I don’t keep count of how many times people recommend books to me (I never have the presence of mind to start the count on the first instance, and three or four in, I figure I won’t be able to keep an accurate number), but in the case of Francis Schaeffer’s How Shall We then Live?, I can remember when someone first recommended it.  I was home in Indiana on summer break from my first year at Milligan College, where I’d taken two semesters of Humanities (Milligan’s interdisciplinary history/literature/philosophy/art-history core course sequence) from a mostly-conservative English professor and two semesters of Bible survey from a moderate-to-conservative New Testament professor.  While I was talking to the owner and manager of the local Christian bookstore in Indiana about both (and noting that, as someone who was more than a little conservative, he was more than a little concerned about some of the things I was reporting to him as things I’d learned), he noted that they had a video series that I could rent (these were the days when some physical structures kept collections of VHS tapes for people to take home on a nightly-rental basis) by someone called Francis Schaeffer.  It sounded interesting, but since I was on my way back to Tennessee in a short while, I declined to rent it.  Over the years, in online and in-person contexts, several folks have recommended Schaeffer, but until this summer, fifteen years after the first recommendation, I’d never had occasion actually to buy and to read it.  Since it would be more than a bit daft to write a review of a thirty-five-year-old book, I’m going to write a bit about some of the surprises that met me and some of the questions that occurred to me as I read this much-recommended volume.

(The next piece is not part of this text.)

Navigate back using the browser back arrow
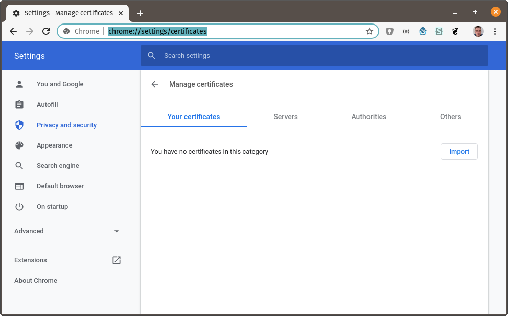 click(x=13, y=31)
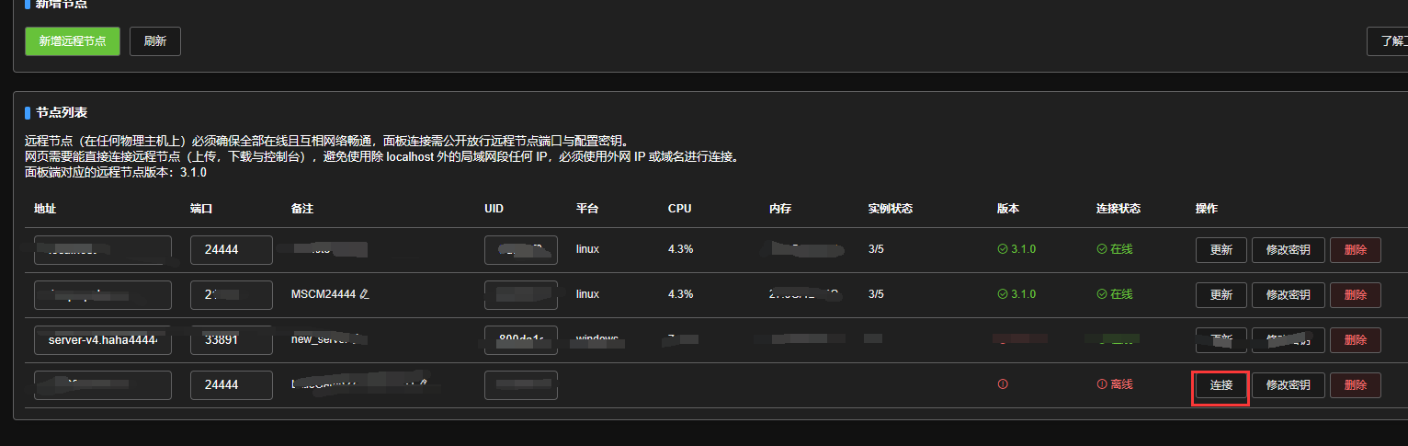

Two things stuck with me most as I finished the book.  The strangest thing about this book is its central rhetorical contradiction.  Schaeffer clearly knows that he is not writing the first cultural history of the Western tradition: by the time How Then Should We Live? hit the presses in 1976, William Fleming’s Arts and Ideas (which my college used as our art-history textbook) was more than twenty years old and in at least its fourth edition.  I note this not to say that no history is worth rewriting (that’s the point of the discipline of history, as far as I’m concerned) but to note that, when he undertook to write an arts-and-ideas sort of history, he wrote such a history with a particular perspective and for particular purposes.  I knew that’s what he was doing when he attacked Dante and Caravaggio for failing to be good Protestants, and I knew that’s what he was after when he excused the destruction of ancient artworks by over-zealous iconoclastic Protestants as the ill-informed but understandable reaction to a culture of idolatry.  Those sorts of moves, the new assignments of blame and the exoneration of old accusations, is the stuff of revisionist history (which, as Donald Kagan notes in his lectures on Thucydides, gets entirely too bad a rap), and I expect it.

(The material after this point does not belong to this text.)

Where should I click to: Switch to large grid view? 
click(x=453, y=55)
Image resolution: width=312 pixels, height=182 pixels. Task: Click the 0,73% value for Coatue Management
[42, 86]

When I got deeper into the book, therefore, I was more than a bit disturbed to see Schaeffer issue a rather panicked assessment of television as a cultural force.  His take was not McLuhan’s, the media-ecological project that would become the nucleus of Neil Postman’s career assault on the tube.  Instead, the television news program is the artistic vision of human beings, something perspectival:

The physical limitations of the camera dictate that only one aspect of the total situation is given.  If the camera were aimed ten feet to the left or ten feet to the right, an entirely different “objective story” might come across.

And, on top of that, the people taking the film and those editing it often to have a subjective viewpoint that enters in.  When we see a political figure on TV, we are not seeing the person as he necessarily is; we are seeing, rather, the image someone has decided we should see.  (240)

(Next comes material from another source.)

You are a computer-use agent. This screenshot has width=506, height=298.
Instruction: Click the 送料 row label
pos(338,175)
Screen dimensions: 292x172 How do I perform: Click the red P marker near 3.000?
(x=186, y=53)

I’ll admit that I reread that passage a couple times to make sure I’d read it right.  After all, by that point in this brief book, the reader has gotten a 239-page treatment of Western cultural history as Francis Schaeffer has decided that we should see it.  And given the definite limitations of a brief book on 3000 years of history, Schaeffer’s book is a picture of an account facing physical limitations and therefore giving a partial picture.  I would not attribute such a strange disconnect to willful deception–after all, I never met Francis Schaeffer, and every account I’ve read of the person points to a person with a great concern for the truth–but I do see in this contradiction a suspicion of rhetoric that ignores its own rhetorical project.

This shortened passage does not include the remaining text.